Task to complete: Render everything from the start of these lines down to the line containing "This screenshot has height=544, width=759." as a JSON list of strings, one string per line, leaving out blank lines.

● ● ● ● ●

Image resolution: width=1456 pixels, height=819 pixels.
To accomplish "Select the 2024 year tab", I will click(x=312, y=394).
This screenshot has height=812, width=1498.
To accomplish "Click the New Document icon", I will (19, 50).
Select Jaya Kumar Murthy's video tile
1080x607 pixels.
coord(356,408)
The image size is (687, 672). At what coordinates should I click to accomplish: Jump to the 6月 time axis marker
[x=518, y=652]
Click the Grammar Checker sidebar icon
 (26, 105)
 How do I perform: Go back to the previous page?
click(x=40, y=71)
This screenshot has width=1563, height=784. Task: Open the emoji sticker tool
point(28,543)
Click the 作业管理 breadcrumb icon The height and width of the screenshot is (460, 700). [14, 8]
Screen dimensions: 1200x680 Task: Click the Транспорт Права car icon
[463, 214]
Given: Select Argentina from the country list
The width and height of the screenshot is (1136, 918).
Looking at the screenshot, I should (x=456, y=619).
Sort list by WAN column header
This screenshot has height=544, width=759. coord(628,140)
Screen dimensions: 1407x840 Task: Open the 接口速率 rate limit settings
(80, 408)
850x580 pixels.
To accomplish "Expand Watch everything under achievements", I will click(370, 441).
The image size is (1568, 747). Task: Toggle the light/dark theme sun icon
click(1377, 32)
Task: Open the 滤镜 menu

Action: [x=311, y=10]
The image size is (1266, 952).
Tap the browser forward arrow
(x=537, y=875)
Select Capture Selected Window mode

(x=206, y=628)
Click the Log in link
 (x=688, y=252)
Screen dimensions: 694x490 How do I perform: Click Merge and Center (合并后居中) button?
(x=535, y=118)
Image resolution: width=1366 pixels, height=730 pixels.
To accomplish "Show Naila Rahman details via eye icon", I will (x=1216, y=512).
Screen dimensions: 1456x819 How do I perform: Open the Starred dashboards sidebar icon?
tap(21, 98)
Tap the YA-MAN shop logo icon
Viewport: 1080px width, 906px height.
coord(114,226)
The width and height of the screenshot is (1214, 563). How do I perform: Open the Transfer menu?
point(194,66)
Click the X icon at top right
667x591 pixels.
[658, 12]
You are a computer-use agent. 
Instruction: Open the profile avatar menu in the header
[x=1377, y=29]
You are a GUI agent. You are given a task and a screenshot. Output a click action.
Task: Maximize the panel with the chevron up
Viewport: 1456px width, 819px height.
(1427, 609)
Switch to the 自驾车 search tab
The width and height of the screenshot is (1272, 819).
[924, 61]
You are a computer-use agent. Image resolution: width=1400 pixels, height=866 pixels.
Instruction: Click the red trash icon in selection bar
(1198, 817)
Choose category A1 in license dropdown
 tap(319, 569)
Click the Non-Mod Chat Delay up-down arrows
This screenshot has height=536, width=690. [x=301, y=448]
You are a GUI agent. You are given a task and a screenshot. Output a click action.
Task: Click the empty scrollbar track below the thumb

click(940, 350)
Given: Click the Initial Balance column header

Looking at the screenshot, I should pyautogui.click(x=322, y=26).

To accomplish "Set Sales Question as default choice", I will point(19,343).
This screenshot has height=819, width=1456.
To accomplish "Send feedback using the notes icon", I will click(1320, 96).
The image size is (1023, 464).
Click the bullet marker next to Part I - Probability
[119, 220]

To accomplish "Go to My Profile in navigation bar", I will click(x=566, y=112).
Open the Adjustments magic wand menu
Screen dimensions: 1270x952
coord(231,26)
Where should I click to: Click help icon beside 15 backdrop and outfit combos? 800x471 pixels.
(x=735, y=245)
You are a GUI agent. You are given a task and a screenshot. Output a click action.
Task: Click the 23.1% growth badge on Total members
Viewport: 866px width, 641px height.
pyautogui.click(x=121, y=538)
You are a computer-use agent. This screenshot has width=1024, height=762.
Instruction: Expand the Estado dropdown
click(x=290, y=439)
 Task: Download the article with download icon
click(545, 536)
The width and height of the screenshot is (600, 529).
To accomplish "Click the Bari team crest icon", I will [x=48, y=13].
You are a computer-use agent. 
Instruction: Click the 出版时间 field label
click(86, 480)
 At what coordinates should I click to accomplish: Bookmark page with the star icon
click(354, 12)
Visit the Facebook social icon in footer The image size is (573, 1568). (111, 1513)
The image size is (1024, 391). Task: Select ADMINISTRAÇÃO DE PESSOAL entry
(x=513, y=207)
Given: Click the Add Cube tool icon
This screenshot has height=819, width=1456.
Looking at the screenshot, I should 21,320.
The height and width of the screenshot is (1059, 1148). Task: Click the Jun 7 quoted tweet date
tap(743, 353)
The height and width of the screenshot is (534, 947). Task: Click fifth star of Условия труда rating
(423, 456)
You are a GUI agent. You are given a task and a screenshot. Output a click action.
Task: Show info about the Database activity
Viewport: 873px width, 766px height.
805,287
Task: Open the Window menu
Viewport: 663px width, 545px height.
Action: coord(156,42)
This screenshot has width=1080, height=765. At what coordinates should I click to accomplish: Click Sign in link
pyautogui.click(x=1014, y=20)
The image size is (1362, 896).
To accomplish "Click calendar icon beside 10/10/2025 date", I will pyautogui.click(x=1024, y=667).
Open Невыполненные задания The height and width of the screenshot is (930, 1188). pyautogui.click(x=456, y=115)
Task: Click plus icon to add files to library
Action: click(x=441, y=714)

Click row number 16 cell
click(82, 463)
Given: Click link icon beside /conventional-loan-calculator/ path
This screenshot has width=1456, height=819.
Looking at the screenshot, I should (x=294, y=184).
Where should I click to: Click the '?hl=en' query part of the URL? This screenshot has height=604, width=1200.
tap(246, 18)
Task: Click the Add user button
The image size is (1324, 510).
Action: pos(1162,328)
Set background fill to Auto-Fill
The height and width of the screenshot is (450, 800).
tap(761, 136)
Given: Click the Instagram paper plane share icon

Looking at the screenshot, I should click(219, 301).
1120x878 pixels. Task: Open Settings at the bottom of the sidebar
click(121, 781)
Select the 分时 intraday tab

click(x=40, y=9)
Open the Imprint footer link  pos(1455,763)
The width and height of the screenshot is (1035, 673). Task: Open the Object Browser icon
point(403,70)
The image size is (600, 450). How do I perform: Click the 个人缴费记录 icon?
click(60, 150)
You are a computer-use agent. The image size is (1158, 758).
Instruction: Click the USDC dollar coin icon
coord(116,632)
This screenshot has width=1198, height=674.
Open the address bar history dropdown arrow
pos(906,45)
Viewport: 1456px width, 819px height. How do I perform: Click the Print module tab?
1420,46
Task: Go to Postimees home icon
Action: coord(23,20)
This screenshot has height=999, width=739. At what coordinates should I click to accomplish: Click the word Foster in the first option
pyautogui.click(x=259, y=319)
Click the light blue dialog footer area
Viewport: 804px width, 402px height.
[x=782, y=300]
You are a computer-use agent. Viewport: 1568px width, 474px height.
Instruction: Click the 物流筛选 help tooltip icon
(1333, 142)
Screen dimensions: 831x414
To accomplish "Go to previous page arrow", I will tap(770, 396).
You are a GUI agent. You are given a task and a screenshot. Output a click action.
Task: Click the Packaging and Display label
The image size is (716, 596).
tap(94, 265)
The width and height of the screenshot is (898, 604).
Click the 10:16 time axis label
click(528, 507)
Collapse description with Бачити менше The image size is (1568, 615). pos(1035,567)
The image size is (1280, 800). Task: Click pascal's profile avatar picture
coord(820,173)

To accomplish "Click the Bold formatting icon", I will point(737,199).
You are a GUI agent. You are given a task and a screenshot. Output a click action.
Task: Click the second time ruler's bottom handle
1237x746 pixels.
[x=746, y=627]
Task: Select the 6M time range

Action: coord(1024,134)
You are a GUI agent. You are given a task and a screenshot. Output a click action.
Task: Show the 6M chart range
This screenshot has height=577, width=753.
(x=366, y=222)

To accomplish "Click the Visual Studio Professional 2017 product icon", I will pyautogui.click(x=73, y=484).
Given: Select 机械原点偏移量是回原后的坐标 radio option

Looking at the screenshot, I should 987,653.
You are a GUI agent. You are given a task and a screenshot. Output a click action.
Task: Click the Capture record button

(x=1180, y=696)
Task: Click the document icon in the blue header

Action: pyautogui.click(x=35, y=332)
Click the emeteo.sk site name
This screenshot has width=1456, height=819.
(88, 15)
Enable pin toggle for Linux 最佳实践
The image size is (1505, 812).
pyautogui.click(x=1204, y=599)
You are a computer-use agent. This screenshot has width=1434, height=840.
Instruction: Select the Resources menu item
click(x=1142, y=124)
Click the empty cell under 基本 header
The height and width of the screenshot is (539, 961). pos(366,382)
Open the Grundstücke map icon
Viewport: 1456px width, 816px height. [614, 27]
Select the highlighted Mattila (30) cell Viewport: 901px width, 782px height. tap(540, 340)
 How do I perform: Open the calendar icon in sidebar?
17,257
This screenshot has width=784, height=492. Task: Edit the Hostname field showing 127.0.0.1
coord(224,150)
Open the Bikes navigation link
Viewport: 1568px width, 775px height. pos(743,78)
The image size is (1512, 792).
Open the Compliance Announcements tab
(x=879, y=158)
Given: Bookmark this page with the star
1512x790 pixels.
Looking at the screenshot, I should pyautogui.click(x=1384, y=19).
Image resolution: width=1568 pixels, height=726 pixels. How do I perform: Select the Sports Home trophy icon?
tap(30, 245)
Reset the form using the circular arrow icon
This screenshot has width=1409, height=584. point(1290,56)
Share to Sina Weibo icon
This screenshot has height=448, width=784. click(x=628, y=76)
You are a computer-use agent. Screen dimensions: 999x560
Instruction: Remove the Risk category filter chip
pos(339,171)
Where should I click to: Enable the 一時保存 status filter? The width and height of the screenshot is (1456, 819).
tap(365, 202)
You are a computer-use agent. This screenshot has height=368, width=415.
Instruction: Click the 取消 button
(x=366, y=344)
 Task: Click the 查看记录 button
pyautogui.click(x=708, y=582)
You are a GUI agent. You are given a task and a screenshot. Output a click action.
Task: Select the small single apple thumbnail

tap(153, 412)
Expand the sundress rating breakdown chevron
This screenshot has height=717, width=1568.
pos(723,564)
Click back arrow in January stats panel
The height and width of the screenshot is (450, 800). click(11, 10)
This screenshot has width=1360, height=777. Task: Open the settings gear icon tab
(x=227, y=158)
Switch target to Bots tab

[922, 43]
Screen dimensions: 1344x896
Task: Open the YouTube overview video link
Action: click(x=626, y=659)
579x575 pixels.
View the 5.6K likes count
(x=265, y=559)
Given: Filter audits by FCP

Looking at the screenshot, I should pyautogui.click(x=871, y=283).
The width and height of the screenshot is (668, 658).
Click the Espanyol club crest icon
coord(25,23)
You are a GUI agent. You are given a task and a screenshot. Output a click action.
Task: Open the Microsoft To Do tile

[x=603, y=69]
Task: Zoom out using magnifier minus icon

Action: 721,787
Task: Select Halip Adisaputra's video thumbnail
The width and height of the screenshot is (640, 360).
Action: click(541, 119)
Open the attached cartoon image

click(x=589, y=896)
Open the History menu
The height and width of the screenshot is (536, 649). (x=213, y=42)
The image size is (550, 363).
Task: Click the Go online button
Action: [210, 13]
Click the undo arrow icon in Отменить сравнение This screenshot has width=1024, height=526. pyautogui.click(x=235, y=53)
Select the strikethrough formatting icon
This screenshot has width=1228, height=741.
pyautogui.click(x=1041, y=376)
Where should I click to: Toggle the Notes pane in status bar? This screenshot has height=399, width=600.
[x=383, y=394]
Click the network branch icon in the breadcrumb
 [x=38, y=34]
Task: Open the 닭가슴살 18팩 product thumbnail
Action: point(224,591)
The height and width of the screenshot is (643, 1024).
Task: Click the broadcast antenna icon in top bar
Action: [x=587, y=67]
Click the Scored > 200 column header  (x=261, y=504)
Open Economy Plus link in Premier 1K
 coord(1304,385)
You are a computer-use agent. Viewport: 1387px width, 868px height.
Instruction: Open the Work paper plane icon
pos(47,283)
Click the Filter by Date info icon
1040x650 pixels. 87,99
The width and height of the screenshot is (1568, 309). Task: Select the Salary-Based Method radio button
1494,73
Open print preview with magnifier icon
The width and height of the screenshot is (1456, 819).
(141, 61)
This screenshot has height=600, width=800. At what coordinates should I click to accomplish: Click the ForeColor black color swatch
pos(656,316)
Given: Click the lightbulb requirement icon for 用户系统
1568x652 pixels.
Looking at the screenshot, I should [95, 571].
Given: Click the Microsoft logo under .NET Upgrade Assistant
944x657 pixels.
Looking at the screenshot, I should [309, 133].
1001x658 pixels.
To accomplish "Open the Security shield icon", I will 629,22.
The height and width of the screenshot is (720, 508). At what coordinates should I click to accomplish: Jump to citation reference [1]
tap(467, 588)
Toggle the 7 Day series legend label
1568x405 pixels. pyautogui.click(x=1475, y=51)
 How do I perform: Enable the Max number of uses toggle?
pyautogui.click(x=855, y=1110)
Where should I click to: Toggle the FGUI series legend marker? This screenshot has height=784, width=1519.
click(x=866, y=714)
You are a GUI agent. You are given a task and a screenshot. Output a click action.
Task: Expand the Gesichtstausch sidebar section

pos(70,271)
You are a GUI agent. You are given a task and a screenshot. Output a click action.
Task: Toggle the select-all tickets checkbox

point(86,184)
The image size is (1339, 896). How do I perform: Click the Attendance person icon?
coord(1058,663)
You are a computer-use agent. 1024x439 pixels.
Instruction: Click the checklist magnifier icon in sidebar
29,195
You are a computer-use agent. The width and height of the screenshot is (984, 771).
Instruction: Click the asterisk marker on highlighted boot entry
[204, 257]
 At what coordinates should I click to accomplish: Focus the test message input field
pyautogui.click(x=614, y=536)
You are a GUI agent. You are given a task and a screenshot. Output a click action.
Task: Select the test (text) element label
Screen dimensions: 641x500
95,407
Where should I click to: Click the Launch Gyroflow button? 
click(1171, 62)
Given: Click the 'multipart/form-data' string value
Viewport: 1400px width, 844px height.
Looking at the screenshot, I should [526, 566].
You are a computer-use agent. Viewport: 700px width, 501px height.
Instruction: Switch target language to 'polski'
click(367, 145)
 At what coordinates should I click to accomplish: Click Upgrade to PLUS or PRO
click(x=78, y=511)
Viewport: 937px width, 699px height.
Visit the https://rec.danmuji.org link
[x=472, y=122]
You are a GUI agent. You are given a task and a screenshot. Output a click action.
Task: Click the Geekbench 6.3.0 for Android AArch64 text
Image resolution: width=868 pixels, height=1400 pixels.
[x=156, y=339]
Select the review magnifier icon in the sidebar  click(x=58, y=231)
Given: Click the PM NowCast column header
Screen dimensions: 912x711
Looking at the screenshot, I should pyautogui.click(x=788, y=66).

● ● ● ● ●

Answer to this exercise:
[
  "Image resolution: width=1456 pixels, height=819 pixels.",
  "To accomplish \"Select the 2024 year tab\", I will click(x=312, y=394).",
  "This screenshot has height=812, width=1498.",
  "To accomplish \"Click the New Document icon\", I will (19, 50).",
  "Select Jaya Kumar Murthy's video tile",
  "1080x607 pixels.",
  "coord(356,408)",
  "The image size is (687, 672). At what coordinates should I click to accomplish: Jump to the 6月 time axis marker",
  "[x=518, y=652]",
  "Click the Grammar Checker sidebar icon",
  " (26, 105)",
  " How do I perform: Go back to the previous page?",
  "click(x=40, y=71)",
  "This screenshot has width=1563, height=784. Task: Open the emoji sticker tool",
  "point(28,543)",
  "Click the 作业管理 breadcrumb icon The height and width of the screenshot is (460, 700). [14, 8]",
  "Screen dimensions: 1200x680 Task: Click the Транспорт Права car icon",
  "[463, 214]",
  "Given: Select Argentina from the country list",
  "The width and height of the screenshot is (1136, 918).",
  "Looking at the screenshot, I should (x=456, y=619).",
  "Sort list by WAN column header",
  "This screenshot has height=544, width=759. coord(628,140)"
]